● Exercise
With the line containing "The image size is (1144, 1064)." as the start and the line containing "Task: Click Visibility Score info icon" as the end, transcribe that span of the entries below exactly, including both.

START Record extracts

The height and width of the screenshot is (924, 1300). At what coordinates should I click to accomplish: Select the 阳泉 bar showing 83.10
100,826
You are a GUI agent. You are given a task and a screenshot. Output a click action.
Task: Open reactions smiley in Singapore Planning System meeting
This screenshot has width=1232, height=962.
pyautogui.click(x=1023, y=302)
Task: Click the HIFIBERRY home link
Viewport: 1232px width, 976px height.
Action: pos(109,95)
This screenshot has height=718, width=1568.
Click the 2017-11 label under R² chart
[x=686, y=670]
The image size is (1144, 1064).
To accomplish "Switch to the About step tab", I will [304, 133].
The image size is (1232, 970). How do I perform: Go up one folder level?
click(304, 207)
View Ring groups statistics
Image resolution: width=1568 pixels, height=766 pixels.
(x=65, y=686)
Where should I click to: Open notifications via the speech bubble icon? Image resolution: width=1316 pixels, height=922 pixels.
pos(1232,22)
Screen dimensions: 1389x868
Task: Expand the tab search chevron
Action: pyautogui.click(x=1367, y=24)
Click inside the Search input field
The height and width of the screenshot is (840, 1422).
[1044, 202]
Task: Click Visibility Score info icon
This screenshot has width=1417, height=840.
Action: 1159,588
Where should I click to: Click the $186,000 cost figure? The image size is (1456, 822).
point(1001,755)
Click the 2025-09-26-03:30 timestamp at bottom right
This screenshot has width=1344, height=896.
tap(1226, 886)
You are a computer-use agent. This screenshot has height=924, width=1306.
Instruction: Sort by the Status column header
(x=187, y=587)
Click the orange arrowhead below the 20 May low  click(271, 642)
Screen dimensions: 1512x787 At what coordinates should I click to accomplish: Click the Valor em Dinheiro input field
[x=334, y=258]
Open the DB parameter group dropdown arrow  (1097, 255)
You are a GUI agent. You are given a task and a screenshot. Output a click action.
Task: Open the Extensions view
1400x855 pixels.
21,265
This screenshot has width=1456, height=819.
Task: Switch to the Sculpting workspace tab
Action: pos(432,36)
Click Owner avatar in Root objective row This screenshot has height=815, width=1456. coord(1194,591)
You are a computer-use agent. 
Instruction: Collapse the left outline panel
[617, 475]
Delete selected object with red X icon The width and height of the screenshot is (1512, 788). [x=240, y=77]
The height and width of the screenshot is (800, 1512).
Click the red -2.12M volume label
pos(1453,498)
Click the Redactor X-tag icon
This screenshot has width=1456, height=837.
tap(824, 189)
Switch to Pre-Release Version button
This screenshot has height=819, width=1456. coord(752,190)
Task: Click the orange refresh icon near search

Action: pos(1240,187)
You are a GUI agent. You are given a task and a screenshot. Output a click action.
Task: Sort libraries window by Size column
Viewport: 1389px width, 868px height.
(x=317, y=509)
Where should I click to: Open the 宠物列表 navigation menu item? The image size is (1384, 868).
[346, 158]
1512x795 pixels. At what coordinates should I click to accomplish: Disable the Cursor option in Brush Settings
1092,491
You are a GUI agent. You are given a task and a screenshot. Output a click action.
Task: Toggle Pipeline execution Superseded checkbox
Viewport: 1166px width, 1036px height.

END Record extracts

● Completed task
The image size is (1144, 1064).
To accomplish "Switch to the About step tab", I will [304, 133].
The image size is (1232, 970). How do I perform: Go up one folder level?
click(304, 207)
View Ring groups statistics
Image resolution: width=1568 pixels, height=766 pixels.
(x=65, y=686)
Where should I click to: Open notifications via the speech bubble icon? Image resolution: width=1316 pixels, height=922 pixels.
pos(1232,22)
Screen dimensions: 1389x868
Task: Expand the tab search chevron
Action: pyautogui.click(x=1367, y=24)
Click inside the Search input field
The height and width of the screenshot is (840, 1422).
[1044, 202]
Task: Click Visibility Score info icon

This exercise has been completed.